Santa Fe New Mexican

Restrictio­ns coming for methane gas pollution

- By Jennifer A. Dlouhy

The free ride for methane, a climate-warming gas 84 times stronger than carbon dioxide, is finally nearing an end in Washington.

While one atmosphere-heating pollutant after another has fallen under regulators’ sway, powerful petrochemi­cal interests and, until recently, scientific uncertaint­y about the scale of the problem, have thwarted methane restrictio­ns. That will begin to change in coming weeks when the Biden administra­tion proposes the most aggressive federal methane mandates yet for oil and gas wells.

“Science tells us we have vanishingl­y little time left to slow global warming before we start passing serious climate tipping points,” said Sarah Smith, director of the Clean Air Task Force’s super pollutants program. “The fastest way to pump the brakes is to reduce methane pollution.”

Curbing methane — blamed by scientists for more than a quarter of the global warming happening today — has acquired new urgency as the consequenc­es of climate change become more apparent in drought-fueled forest fires and intense coastal storms drenching cities with record rainfalls.
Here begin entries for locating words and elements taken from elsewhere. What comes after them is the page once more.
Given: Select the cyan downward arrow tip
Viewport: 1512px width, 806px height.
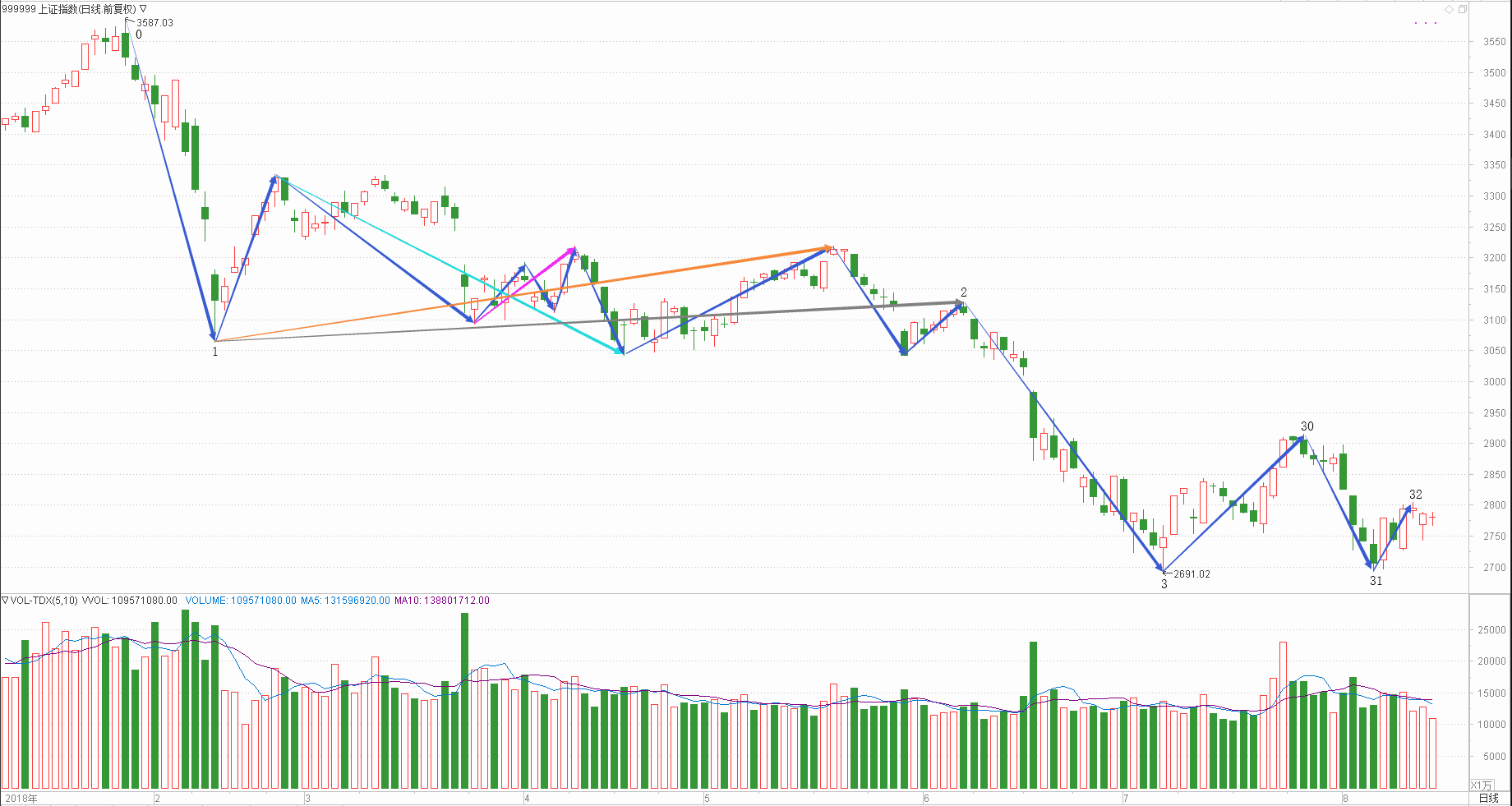Looking at the screenshot, I should tap(620, 352).
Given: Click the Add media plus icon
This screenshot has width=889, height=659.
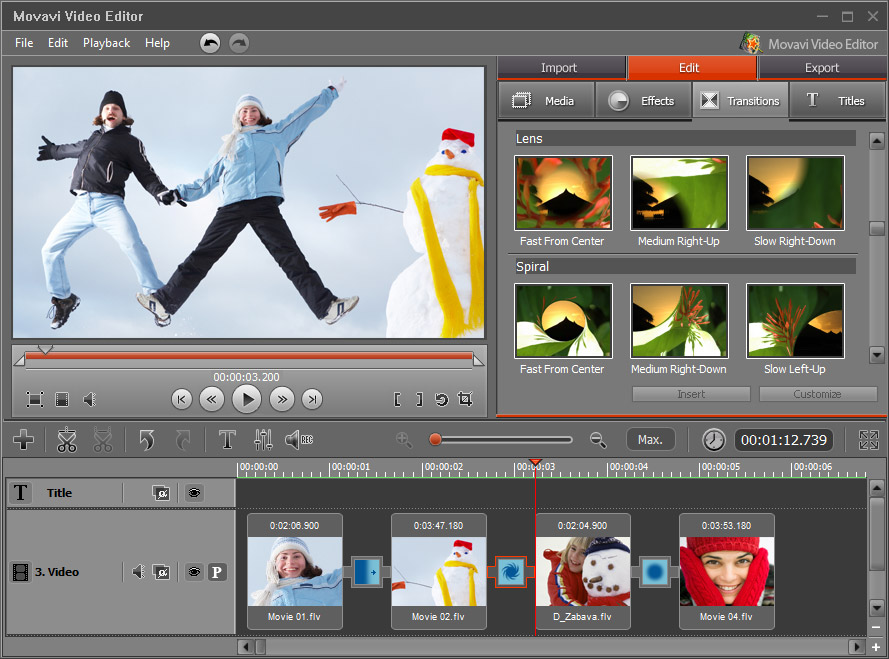Looking at the screenshot, I should pos(22,440).
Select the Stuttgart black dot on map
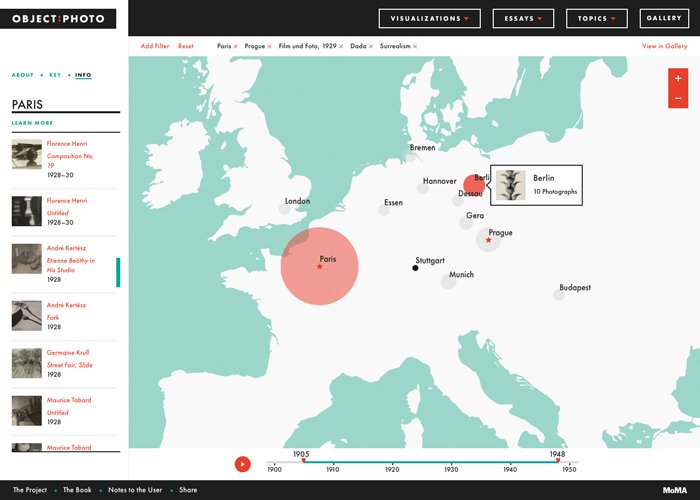Viewport: 700px width, 500px height. coord(415,268)
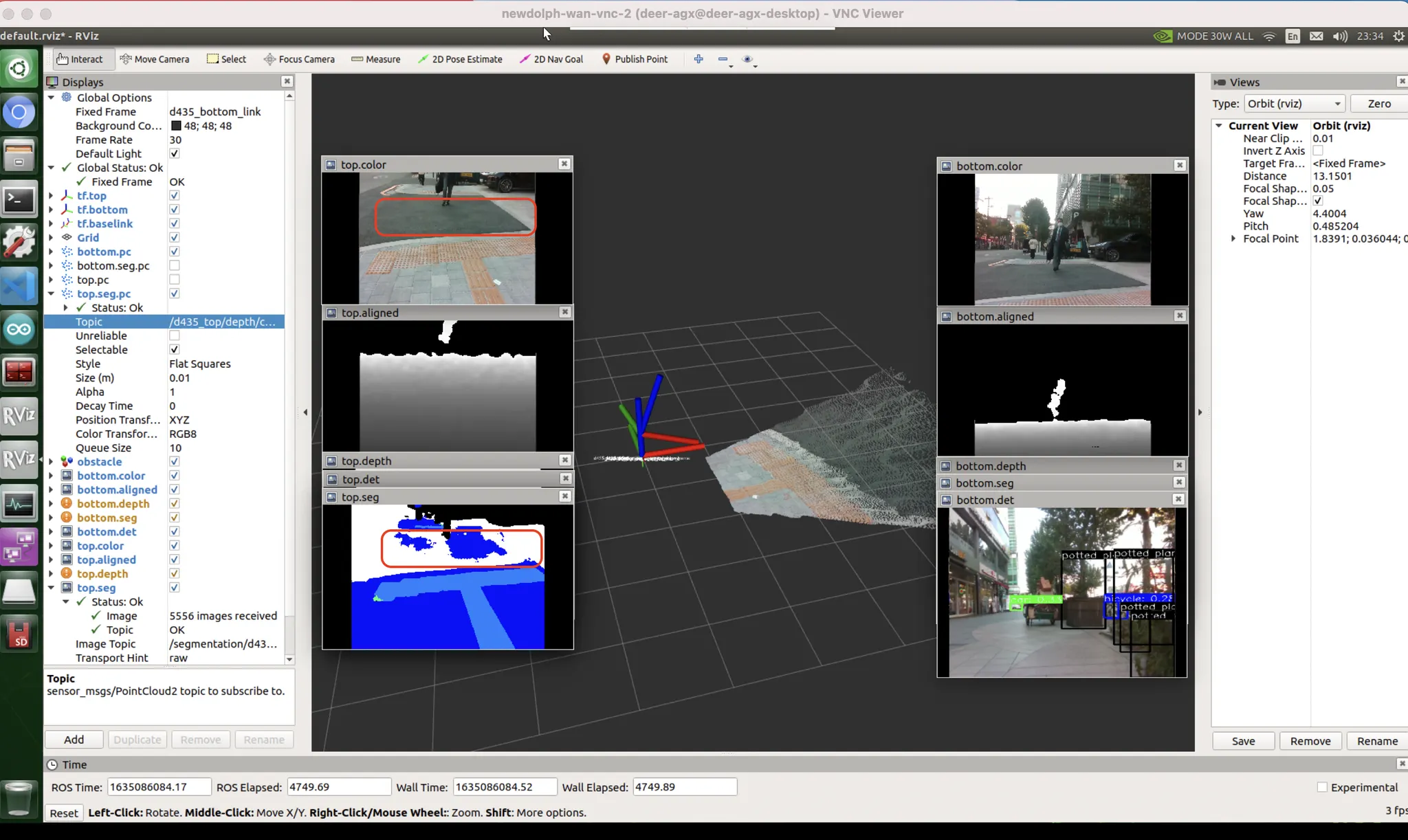Collapse the Global Options section
The height and width of the screenshot is (840, 1408).
coord(51,98)
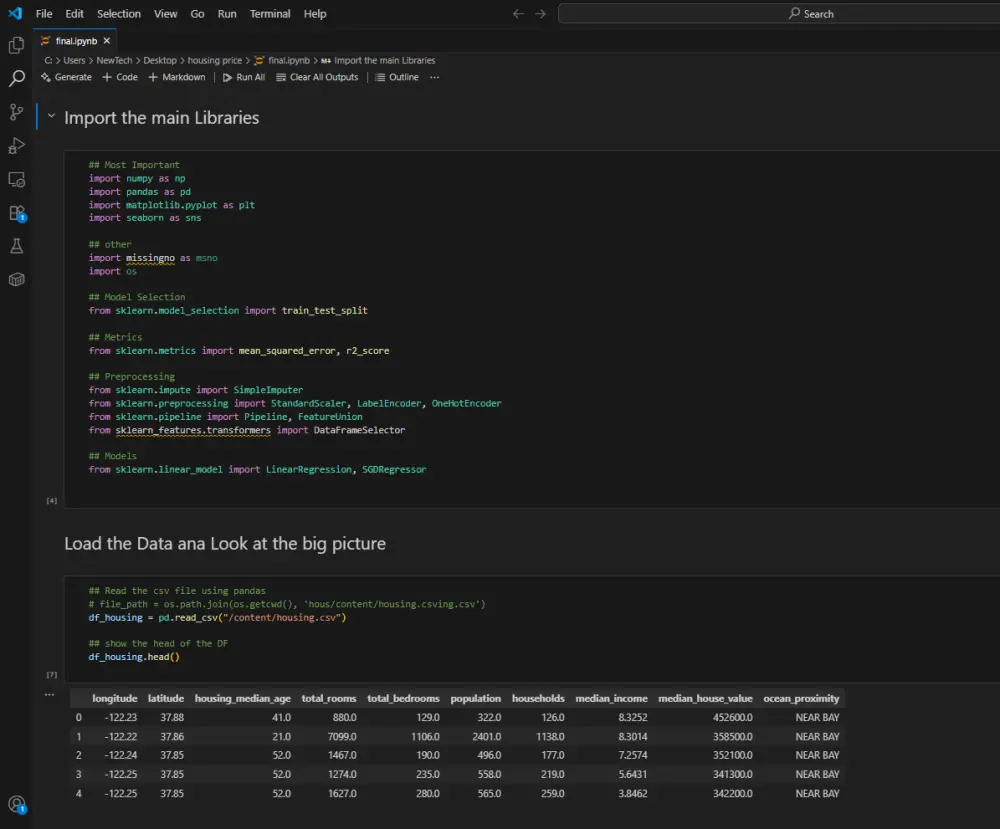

The administra­tion’s coming regulation­s, to be proposed by the Environmen­tal Protection Agency, will address leaks from nearly a million oil and gas wells — among the largest sources of the gas. The EPA proposals would order more robust inspection­s and repairs of equipment at new wells and would force companies to plug leaks on hundreds of thousands of wells that were drilled long ago.

The proposals also are expected to block drillers from simply venting methane that accompanie­s oil directly into the air or burning it off, with flares so concentrat­ed they can be seen from space. The move comes after President Joe Biden unveiled a plan to persuade other countries to slash emissions of the gas 30 percent by the end of the decade.

The delay in taking action has frustrated environmen­talists because existing technology can capture the vast majority of methane from oil and gas sites, making the industry’s emissions low-hanging fruit in the fight against global warming.